# the MAD Seminar

The MaD seminar features leading specialists at the interface of Applied Mathematics, Statistics and Machine Learning.

**Room:** Auditorium Hall 150, Center for Data Science, NYU, 60 5th ave.

**Time:** 2:00pm-3:00pm

**Subscribe to the Seminar Mailing list here**

### Schedule with Confirmed Speakers

### Abstracts

#### Jin-Peng Liu: Quantum for Science: Efficient Quantum Algorithms for Linear and Nonlinear Dynamics

Fault-tolerant quantum computers are expected to excel in simulating unitary dynamics, such as the dynamics of a quantum state under a Hamiltonian. Most applications in scientific and engineering computations involve non-unitary and/or nonlinear dynamics. Therefore, efficient quantum algorithms are the key for unlocking the full potential of quantum computers to achieve comparable speedup in these general tasks.

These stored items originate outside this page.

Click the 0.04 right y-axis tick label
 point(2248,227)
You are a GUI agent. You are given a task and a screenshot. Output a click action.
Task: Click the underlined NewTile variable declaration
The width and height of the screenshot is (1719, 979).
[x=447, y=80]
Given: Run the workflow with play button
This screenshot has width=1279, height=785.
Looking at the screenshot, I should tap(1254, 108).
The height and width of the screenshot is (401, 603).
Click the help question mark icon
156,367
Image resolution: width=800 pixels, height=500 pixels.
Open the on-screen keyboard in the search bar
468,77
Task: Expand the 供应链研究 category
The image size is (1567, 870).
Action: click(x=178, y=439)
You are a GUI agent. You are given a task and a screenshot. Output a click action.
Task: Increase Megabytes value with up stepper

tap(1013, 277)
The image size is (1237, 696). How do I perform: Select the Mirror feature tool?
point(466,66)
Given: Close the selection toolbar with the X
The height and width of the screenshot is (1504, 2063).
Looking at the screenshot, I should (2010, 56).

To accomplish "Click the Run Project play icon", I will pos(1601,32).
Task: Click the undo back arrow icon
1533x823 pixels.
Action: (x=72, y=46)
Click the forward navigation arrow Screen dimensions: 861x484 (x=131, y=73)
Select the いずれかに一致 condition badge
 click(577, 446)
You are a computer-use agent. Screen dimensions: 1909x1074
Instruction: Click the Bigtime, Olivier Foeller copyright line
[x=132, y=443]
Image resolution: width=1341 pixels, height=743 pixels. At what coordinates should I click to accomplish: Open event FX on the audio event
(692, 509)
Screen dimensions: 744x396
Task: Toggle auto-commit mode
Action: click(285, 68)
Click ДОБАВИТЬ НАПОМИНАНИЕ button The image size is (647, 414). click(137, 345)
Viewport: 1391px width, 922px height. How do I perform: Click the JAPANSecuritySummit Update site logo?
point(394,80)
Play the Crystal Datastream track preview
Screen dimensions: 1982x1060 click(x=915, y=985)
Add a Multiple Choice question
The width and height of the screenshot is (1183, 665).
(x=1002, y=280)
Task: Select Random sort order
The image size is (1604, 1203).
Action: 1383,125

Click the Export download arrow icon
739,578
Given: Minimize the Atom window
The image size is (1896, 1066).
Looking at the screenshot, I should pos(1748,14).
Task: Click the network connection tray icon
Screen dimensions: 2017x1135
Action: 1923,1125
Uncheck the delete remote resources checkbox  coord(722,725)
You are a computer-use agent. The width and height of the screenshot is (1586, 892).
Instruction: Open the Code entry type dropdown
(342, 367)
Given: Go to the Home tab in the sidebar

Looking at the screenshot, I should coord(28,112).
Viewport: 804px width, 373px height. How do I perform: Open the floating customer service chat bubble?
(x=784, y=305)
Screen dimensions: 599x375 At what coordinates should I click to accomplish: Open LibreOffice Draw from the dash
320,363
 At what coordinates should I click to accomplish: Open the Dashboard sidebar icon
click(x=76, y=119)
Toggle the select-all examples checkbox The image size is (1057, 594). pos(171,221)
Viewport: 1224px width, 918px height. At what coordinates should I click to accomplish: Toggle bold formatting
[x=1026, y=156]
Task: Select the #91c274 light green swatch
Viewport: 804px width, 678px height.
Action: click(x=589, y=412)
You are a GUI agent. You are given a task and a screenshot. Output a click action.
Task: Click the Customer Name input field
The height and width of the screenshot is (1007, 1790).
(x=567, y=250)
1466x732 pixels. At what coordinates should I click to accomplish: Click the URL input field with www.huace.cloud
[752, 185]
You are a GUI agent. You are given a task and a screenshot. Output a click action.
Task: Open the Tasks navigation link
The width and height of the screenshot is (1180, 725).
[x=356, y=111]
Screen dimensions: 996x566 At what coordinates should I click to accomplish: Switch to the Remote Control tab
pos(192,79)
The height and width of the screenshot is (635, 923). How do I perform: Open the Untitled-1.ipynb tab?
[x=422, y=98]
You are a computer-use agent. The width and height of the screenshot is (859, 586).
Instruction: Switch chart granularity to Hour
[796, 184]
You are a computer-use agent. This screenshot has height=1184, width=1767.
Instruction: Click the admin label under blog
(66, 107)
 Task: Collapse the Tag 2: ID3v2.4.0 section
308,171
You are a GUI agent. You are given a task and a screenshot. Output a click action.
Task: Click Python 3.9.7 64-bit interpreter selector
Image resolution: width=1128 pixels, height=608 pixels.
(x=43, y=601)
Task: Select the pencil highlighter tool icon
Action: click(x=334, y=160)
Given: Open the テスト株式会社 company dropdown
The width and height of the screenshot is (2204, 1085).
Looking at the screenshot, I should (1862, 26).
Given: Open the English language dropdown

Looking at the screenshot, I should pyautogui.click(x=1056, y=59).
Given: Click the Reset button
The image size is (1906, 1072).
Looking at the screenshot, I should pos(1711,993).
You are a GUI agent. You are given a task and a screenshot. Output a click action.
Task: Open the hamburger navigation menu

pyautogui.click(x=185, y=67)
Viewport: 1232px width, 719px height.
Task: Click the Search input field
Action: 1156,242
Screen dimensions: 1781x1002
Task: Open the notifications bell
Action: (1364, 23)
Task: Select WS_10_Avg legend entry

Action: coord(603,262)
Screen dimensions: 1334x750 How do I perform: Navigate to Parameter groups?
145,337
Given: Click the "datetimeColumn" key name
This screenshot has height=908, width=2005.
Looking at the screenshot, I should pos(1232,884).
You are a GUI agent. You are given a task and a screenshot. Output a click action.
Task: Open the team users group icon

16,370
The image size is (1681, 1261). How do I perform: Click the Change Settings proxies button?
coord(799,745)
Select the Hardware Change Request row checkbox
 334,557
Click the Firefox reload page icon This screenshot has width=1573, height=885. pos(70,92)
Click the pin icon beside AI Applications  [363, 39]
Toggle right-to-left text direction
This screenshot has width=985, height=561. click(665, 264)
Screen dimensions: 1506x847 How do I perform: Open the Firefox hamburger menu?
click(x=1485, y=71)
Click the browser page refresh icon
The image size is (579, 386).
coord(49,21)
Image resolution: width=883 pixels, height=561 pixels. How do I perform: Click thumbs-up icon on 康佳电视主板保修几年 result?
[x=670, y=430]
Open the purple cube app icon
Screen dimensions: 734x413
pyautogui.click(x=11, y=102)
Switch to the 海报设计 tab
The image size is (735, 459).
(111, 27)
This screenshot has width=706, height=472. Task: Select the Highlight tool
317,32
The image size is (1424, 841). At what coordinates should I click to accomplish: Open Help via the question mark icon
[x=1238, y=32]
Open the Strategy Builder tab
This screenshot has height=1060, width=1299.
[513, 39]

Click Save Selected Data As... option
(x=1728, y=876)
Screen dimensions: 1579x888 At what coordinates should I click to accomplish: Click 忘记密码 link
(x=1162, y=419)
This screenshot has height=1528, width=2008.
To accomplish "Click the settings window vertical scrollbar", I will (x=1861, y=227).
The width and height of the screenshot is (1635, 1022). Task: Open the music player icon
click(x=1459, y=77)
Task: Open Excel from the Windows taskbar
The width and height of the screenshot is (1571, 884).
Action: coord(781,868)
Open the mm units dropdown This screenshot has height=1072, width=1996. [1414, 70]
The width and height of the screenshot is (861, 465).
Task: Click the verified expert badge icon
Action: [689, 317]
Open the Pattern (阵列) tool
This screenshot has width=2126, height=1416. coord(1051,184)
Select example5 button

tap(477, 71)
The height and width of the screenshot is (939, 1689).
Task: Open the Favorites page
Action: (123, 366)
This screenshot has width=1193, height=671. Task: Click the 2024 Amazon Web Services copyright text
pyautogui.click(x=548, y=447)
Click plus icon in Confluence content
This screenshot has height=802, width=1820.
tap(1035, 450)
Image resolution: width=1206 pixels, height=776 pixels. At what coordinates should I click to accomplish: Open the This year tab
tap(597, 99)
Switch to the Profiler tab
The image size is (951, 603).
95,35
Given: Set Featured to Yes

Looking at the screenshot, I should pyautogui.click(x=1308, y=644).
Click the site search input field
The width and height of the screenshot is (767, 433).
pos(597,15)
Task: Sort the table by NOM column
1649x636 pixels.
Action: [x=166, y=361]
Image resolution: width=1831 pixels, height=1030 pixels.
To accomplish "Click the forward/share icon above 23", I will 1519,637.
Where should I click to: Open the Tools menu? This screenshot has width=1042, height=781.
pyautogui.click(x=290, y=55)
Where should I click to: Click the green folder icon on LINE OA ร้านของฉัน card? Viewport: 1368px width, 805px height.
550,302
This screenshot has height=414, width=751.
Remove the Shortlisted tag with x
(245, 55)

First, we propose a simple method for simulating a general class of non-unitary dynamics as a linear combination of Hamiltonian simulation (LCHS) problems. The LCHS method can achieve optimal cost in terms of state preparation [1]. Second, we give the first efficient (polynomial time) quantum algorithm for nonlinear differential equations with sufficiently strong dissipation. This is an exponential improvement over the best previous quantum algorithms, whose complexity is exponential in the evolution time [2]. Our work shows that fault-tolerant quantum computing can potentially address complex non-unitary and nonlinear phenomena in natural and data sciences with provable efficiency [3].

References:

[1] Linear combination of Hamiltonian simulation for non-unitary dynamics with optimal state preparation cost. Physical Review Letters, 131(15):150603 (2023).

[2] Efficient quantum algorithm for dissipative nonlinear differential equations. Proceedings of the National Academy of Science 118, 35 (2021).

[3] Towards provably efficient quantum algorithms for large-scale machine learning models. Nature Communications 15, 434 (2024).

#### Yaqi Duan: Taming “data-hungry” reinforcement learning? Stability in continuous state-action spaces

We introduce a novel framework for analyzing reinforcement learning (RL) in continuous state-action spaces, and use it to prove fast rates of convergence in both off-line and on-line settings. Our analysis highlights two key stability properties, relating to how changes in value functions and/or policies affect the Bellman operator and occupation measures. We argue that these properties are satisfied in many continuous state-action Markov decision processes, and demonstrate how they arise naturally when using linear function approximation methods. Our analysis offers fresh perspectives on the roles of pessimism and optimism in off-line and on-line RL, and highlights the connection between off-line RL and transfer learning.

#### Cun-Hui Zhang: Adaptive Inference in Sequential Experiments

Sequential data collection has emerged as a widely adopted technique for enhancing the efficiency of data gathering processes. Despite its advantages, such data collection mechanism often introduces complexities to the statistical inference procedure. For instance, the ordinary least squares estimator in an adaptive linear regression model can exhibit non-normal asymptotic behavior, posing challenges for accurate inference and interpretation. We propose a general method for constructing debiased estimator which remedies this issue. The idea is to make use of adaptive linear estimating equations. We establish theoretical guarantees of asymptotic normality, supplemented by discussions on achieving near-optimal asymptotic variance. This talk is based on joint work with Mufang Ying and Koulik Khamaru.

#### Zach Izzo: Data-driven Subgroup Identification

Medical studies frequently require to extract the relationship between each covariate and the outcome with statistical confidence measures. To do this, simple parametric models are frequently used (e.g. coefficients of linear regression) but usually fitted on the whole dataset. However, it is common that the covariates may not have a uniform effect over the whole population and thus a unified simple model can miss the heterogeneous signal. For example, a linear model may be able to explain a subset of the data but fail on the rest due to the nonlinearity and heterogeneity in the data. In this talk, I will discuss DDGroup (data-driven subgroup discovery), a data-driven method to effectively identify subgroups in the data with a uniform linear relationship between the features and the label. DDGroup outputs an interpretable region in which the linear model is expected to hold. It is simple to implement and computationally tractable for use. It also comes with statistical guarantees: given a large enough sample, DDGroup recovers a region where a single linear model with low variance is well-specified (if one exists), and experiments on real-world medical datasets confirm that it can discover regions where a local linear model has improved performance. Our experiments also show that DDGroup can uncover subgroups with qualitatively different relationships which are missed by simply applying parametric approaches to the whole dataset. Time permitting, I will also discuss the challenges of extending DDGroup to other models.